Schubert
Piano Sonata in C, D840 (Reliquie)
Drei Klavierstücke, D946
Piano Sonata in D, D850
Paul Lewis (piano)
Reviewed by: Peter Reed
Reviewed: 22 March, 2011
Venue: Wigmore Hall, London
On a presumably dark, almost certainly wintry night in Southampton in early February, Paul Lewis officially embarked on his massive, worldwide Schubert series, which will keep him and his air-miles busy into 2013. The series is called “Schubert and the Piano: 1822-28”, so it is definitely not a survey of the sonatas, but specifically the music from the last six years of Schubert’s life, with the ‘Wanderer’ Fantasy as the starting point, from the time when he first knew that he had contracted syphilis.
Lewis’s eight programmes embrace eight sonatas, collections of Dances, Impromptus and Moments musicaux, and the three song-cycles. This is the first recital and has already done the rounds in the United States and various European and British cities before coming to London. It’s a hugely ambitious undertaking, so let’s hope that Lewis can keep inside the disarmingly eloquent, seemingly direct but bafflingly elusive bundle of sublime paradoxes that makes Schubert’s music so sustaining and full of life.
It became clear from the opening of the ‘Reliquie’ that Lewis was up for the fine balancing act between music written for piano and piano music written to propose bigger possibilities.
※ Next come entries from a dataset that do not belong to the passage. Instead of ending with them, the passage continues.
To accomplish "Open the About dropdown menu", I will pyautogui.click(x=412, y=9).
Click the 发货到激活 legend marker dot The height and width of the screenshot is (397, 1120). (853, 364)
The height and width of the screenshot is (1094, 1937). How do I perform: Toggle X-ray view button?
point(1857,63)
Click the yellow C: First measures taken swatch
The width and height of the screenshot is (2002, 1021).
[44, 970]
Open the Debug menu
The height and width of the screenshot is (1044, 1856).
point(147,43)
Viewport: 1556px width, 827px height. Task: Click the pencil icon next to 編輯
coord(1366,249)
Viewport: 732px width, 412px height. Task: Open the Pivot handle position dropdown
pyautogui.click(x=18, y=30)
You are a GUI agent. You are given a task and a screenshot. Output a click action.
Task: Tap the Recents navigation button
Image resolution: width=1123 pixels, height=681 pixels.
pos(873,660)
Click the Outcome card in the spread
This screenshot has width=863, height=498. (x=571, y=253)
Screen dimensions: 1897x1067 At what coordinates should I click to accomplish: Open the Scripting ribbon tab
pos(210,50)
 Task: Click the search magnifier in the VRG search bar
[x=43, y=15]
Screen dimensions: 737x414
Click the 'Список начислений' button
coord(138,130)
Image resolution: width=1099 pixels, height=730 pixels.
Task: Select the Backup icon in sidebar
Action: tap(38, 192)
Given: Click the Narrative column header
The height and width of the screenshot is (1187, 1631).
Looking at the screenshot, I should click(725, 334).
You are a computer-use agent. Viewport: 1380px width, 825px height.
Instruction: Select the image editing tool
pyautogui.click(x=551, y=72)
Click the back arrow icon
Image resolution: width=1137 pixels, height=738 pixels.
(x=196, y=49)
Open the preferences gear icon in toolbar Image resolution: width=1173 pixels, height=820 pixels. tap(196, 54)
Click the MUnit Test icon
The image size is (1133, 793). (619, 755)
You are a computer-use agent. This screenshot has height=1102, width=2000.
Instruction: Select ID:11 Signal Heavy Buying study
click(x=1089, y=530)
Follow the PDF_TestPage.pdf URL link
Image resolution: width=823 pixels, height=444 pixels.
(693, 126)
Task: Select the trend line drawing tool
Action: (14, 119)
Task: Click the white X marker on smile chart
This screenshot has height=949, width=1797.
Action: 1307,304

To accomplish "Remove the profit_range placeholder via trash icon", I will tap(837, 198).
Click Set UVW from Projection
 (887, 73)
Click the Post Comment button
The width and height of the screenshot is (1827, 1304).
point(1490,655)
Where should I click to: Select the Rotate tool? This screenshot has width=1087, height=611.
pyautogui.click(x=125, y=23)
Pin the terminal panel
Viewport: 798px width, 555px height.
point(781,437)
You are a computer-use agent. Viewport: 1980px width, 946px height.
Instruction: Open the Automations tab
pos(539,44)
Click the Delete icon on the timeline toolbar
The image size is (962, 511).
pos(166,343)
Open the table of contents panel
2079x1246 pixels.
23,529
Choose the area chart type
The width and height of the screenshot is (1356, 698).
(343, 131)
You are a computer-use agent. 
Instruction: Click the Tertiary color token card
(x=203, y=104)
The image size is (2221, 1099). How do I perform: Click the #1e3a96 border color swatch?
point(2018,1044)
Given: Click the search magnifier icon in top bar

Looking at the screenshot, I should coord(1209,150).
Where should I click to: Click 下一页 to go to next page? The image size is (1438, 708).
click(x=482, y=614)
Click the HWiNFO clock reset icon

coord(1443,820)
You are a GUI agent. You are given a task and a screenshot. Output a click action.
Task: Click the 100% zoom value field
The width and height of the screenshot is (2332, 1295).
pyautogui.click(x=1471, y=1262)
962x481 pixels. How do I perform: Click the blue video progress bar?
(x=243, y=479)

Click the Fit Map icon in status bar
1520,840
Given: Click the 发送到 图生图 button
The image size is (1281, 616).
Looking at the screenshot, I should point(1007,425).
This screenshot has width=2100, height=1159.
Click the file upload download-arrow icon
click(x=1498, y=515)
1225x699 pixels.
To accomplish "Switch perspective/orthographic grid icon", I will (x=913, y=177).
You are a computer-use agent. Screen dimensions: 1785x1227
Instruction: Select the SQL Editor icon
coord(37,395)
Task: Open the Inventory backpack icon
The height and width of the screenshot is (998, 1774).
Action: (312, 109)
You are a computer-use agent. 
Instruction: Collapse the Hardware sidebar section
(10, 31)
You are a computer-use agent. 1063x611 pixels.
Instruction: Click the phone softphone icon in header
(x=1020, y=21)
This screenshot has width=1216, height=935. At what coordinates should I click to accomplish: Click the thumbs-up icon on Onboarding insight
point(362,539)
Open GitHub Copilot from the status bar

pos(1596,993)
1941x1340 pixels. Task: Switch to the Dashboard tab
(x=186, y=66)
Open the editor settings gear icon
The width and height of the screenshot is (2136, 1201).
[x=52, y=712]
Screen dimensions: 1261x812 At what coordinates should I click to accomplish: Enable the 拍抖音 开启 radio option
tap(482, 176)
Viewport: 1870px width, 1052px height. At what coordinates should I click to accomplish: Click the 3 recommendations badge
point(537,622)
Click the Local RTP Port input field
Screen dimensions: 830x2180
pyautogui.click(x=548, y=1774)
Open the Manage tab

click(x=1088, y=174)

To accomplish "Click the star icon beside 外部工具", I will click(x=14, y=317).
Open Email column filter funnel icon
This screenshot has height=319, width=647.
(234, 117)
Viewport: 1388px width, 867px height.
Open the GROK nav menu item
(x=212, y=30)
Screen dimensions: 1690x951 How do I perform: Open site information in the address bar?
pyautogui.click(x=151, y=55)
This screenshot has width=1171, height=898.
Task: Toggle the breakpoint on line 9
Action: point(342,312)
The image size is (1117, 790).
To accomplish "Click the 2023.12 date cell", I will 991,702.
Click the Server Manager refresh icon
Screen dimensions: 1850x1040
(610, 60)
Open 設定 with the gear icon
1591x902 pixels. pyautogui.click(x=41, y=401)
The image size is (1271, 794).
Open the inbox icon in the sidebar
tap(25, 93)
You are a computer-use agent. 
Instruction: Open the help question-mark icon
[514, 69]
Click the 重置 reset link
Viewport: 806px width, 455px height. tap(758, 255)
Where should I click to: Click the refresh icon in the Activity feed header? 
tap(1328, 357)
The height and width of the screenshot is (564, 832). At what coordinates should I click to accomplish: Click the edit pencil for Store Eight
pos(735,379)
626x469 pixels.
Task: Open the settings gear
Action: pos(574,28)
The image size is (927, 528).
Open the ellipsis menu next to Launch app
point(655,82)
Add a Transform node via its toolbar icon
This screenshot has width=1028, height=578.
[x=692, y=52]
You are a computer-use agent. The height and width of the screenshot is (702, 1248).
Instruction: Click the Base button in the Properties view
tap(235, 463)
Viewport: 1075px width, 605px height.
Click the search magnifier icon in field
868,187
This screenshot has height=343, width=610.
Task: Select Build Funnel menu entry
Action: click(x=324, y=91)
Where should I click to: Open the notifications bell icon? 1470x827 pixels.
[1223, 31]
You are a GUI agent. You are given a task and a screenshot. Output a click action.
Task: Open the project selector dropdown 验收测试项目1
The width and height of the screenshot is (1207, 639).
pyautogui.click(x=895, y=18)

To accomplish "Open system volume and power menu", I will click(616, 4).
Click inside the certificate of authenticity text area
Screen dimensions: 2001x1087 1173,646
He kept a firm, rather severe hand on the music’s potential for monumentalism and in the process made you even more aware how Schubert’s boldly non-classical approach to harmonic relationships opens doors onto unexpectedly spacious musical vistas, a bit like experiencing the interior of the Tardis. Schubert, especially in the late music, seemed to create space out of nothing, and Lewis got almost as near to this mysterious alchemy as Alfred Brendel, although the latter, interestingly, was more relaxed about it. This was also a performance of one of Schubert’s unfinished works, easily on a par with the ‘Unfinished’ Symphony, that steered away from presenting it as a satisfying whole, leaving instead possibilities hanging in the air.
The anonymously titled Three Piano Pieces don’t give a hint of their stature. Lewis didn’t spare on their Beethovenian largesse, but he could have been a bit more relaxed – some of the music is quite genial.
To evoke Beethoven again, the D major Sonata is Schubert’s ‘Eroica’ and ‘Hammerklavier’ rolled into one. Lewis exploded into the first movement, taking to heart the Vivace tempo instruction, but it was in the slow movement that he came into his own, in a finely spun performance of music that starts simply and quickly becomes increasingly layered, a sort of awfully big adventure that Lewis put to rest in his charmingly direct approach to the child-like finale.
I’ve occasionally found Lewis’s Beethoven a bit impersonal, but, apart from his intelligent musicianship, his feel for colour and lyricism, on the evidence of this recital, there was also that vital Schubert ingredient, a sense of wonder.
- Recital repeated on Thursday 24 March at 7.30 p.m.